Tuesday, 17 May 2011

░▒▓█ A Mad Imagination

I was thinking about people how they are being fat. I was wondering how they could actually be, and think they are not wrong. When I called them fat I could hear some of them saying "douche!" after their joint expressions of horror, like the response I get when I am a speaker in the ancient days in a coliseum before a packed audience - I see myself as a firm old scholarly man, holding a written piece of paper before me as I took the podium. Then I said "I would like to declare that you are all fat" and my accompanying expression in doing so would be that of weariness, stoniness and even a seething breath of indignation beneath my face.

The crowd would then be shocked in silence.

They would look ritually helpless and peer at me frowningly thinking "how could he say that". Some of them would be quiet and angry, but I didn't care.

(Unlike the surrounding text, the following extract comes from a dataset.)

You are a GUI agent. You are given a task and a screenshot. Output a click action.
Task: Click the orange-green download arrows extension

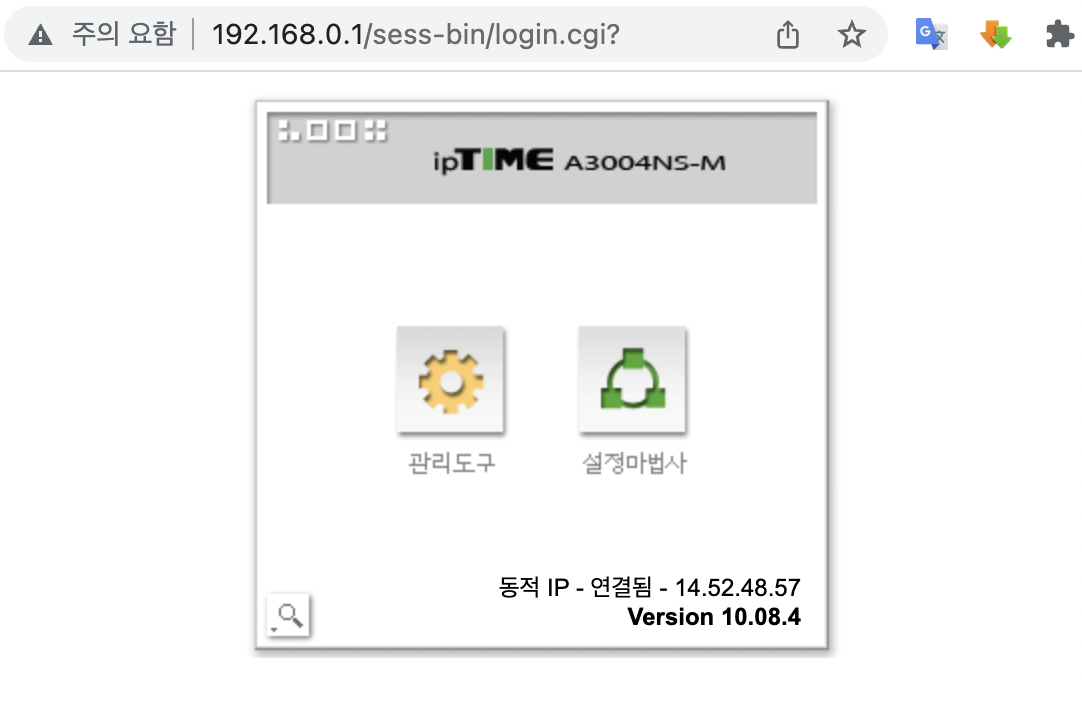pyautogui.click(x=996, y=34)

Because whenever I call them out on this social ill, I don't just do so for the sake of talking. I actually mean I want them to reflect and improve. Now that the thought of them still insisting their horizontal excesses was right it angers me even more.

"Very fat!" I shouted in a blood-curdling manner. "Diet!!!!!!!!"

These fat asses would mostly get angry with the person instead of themselves and resolving to address the longstanding issue. As I predicted, they are incapable of critical thinking. When you are fat it means you eat too much, you have low self-esteem AND, you are unwell. Why settle for the Rufus standard and ill-treat yourselves I wonder.

Then I thought if they are all duds like they are they should then be harpooned as a form of sport. I was thinking if I should do it alone or there is more fun with friends. Well, I know this sort of instrument is designed to be used on those huge whales, but I've always also fantasised harpooning these fatties as I shake my right fist and shout at them over and over to start running and to run faster. I thought the idea is nice. I also know that I can run 2.4 kilometres in just a little over 9 minutes and they can't outrun me when I rush at them laughing and shouting like an ancient Olympian warrior holding a javelin for the hunt. A hunter, yes. Redefined with more interesting targets.

Well never mind, I think I'm crazy hahahaha.